▶ _Aim of the exercise_:
Return verbatim the line containing "You are a GUI" together with all lines that follow it, through the end of the records.
Available data Block Start
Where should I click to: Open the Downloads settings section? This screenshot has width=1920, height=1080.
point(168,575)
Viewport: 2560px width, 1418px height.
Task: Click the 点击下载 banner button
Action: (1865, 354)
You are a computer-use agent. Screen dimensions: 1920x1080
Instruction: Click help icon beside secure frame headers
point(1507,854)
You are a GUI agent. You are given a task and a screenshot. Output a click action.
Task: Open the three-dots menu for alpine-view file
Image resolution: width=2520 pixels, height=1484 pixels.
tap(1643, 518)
Available data Block End
▶ _Completed task_:
You are a GUI agent. You are given a task and a screenshot. Output a click action.
Task: Open the three-dots menu for alpine-view file
Image resolution: width=2520 pixels, height=1484 pixels.
tap(1643, 518)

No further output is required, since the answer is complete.